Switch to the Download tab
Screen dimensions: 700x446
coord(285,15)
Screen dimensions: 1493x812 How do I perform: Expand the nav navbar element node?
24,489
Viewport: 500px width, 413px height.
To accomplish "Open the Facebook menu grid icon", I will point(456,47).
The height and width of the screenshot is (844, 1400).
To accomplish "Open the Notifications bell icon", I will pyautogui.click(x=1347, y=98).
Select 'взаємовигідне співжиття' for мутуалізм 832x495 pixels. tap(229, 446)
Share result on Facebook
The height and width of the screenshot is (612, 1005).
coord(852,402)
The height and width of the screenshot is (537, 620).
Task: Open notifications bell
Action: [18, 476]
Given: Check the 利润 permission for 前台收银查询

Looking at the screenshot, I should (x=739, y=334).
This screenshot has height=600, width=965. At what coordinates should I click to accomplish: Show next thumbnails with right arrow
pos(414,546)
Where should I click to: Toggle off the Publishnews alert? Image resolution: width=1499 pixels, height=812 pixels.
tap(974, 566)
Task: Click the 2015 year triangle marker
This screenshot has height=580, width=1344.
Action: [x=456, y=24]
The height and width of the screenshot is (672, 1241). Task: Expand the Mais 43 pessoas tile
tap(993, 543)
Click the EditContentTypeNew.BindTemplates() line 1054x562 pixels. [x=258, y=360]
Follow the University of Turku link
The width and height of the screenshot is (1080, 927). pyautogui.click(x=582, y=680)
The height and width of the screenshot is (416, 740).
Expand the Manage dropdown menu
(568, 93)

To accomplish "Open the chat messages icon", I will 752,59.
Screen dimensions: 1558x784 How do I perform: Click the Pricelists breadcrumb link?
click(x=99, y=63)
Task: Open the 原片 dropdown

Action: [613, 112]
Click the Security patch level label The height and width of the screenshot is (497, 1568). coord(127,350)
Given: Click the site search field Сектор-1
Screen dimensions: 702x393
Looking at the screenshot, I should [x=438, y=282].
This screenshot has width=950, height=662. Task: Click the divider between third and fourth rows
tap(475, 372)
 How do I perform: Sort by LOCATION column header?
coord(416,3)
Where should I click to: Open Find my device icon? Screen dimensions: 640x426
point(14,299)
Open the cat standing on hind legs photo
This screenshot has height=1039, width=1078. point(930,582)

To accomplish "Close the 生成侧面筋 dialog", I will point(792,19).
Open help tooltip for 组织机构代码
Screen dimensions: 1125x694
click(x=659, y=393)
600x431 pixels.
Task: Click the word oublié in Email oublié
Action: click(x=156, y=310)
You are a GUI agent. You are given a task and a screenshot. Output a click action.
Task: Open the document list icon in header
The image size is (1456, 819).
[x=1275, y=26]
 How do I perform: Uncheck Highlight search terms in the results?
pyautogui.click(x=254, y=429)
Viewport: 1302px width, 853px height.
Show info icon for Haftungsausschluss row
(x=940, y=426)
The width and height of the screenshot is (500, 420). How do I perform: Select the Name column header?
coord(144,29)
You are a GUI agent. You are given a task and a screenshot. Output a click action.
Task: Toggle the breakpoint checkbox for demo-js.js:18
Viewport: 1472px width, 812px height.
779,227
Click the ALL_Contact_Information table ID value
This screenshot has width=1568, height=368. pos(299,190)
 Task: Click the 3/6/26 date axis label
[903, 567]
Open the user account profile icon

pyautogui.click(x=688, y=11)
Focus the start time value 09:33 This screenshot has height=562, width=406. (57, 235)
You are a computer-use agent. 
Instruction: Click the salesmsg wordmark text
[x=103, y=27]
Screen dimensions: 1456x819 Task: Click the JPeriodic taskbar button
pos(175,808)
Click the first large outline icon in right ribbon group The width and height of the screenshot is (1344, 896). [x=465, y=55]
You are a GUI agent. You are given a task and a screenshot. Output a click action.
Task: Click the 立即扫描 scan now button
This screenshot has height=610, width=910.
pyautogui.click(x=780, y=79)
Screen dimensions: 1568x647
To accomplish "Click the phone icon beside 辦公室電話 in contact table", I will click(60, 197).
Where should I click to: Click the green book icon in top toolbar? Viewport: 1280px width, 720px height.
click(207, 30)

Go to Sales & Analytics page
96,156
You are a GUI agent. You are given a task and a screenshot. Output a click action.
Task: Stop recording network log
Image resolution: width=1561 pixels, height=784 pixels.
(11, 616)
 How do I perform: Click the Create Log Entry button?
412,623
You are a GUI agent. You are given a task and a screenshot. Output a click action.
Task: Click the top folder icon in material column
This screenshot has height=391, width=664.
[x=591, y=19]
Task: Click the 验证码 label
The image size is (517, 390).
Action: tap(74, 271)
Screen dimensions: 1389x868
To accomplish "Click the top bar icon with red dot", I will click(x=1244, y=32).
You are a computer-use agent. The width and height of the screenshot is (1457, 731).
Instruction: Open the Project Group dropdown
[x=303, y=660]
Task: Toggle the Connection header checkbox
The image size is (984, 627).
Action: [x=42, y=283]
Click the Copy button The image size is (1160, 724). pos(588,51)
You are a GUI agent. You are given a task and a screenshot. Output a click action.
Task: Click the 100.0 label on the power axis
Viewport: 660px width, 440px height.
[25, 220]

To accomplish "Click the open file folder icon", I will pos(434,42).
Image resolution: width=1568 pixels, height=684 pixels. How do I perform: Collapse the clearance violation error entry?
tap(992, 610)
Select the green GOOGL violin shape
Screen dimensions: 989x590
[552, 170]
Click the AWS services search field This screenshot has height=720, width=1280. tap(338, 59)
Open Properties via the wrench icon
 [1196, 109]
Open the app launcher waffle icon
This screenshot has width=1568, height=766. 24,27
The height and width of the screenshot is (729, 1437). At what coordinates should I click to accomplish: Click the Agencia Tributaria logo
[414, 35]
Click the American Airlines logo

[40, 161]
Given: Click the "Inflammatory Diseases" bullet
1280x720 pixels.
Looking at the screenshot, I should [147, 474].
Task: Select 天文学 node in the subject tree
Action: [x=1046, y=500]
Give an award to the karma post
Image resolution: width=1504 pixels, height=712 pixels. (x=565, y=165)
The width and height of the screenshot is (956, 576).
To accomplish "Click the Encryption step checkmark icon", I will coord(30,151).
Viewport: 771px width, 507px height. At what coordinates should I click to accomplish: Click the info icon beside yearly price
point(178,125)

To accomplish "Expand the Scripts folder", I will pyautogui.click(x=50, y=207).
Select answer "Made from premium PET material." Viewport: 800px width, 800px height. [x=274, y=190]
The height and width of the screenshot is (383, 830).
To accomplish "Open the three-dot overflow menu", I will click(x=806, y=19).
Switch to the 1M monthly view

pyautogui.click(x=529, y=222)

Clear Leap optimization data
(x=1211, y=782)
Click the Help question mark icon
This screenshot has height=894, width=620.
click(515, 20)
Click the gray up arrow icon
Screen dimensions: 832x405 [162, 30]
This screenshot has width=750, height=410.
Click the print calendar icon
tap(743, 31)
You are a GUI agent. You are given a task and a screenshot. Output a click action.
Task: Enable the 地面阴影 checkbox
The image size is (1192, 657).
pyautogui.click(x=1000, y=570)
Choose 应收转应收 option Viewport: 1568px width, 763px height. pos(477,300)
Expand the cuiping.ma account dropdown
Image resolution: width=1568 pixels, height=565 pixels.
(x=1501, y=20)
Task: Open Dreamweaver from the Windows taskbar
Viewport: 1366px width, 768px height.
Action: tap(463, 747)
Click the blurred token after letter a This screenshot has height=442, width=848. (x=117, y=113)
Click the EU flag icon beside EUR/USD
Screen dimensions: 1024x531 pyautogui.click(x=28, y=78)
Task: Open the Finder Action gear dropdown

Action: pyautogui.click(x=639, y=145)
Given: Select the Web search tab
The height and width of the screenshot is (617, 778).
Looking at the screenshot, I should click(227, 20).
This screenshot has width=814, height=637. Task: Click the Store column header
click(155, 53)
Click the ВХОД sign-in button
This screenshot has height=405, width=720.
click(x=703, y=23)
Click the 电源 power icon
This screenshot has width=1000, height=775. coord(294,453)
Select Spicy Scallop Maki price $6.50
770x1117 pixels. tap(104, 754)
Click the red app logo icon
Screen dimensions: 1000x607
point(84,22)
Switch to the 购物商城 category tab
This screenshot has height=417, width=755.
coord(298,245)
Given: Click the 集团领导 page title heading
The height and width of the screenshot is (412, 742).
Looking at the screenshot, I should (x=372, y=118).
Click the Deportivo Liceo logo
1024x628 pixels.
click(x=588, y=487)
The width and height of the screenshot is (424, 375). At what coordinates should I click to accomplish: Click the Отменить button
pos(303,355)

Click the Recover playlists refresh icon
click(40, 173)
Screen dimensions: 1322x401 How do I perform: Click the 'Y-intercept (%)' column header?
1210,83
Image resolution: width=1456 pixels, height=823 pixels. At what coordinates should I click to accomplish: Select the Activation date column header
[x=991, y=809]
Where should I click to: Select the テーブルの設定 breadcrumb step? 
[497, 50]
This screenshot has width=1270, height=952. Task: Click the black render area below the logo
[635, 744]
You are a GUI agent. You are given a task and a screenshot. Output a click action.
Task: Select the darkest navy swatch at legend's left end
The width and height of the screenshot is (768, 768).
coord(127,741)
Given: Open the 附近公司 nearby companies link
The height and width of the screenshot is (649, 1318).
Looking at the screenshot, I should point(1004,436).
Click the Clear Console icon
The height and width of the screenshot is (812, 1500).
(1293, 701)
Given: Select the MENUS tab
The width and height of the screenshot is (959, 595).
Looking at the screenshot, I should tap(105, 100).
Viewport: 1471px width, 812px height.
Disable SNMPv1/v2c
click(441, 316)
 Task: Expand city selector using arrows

+ + + + +

Provide the count of lines in the entries above that hold the word "folder", and leave out everything else.

• SOLUTION TO THIS TASK:
3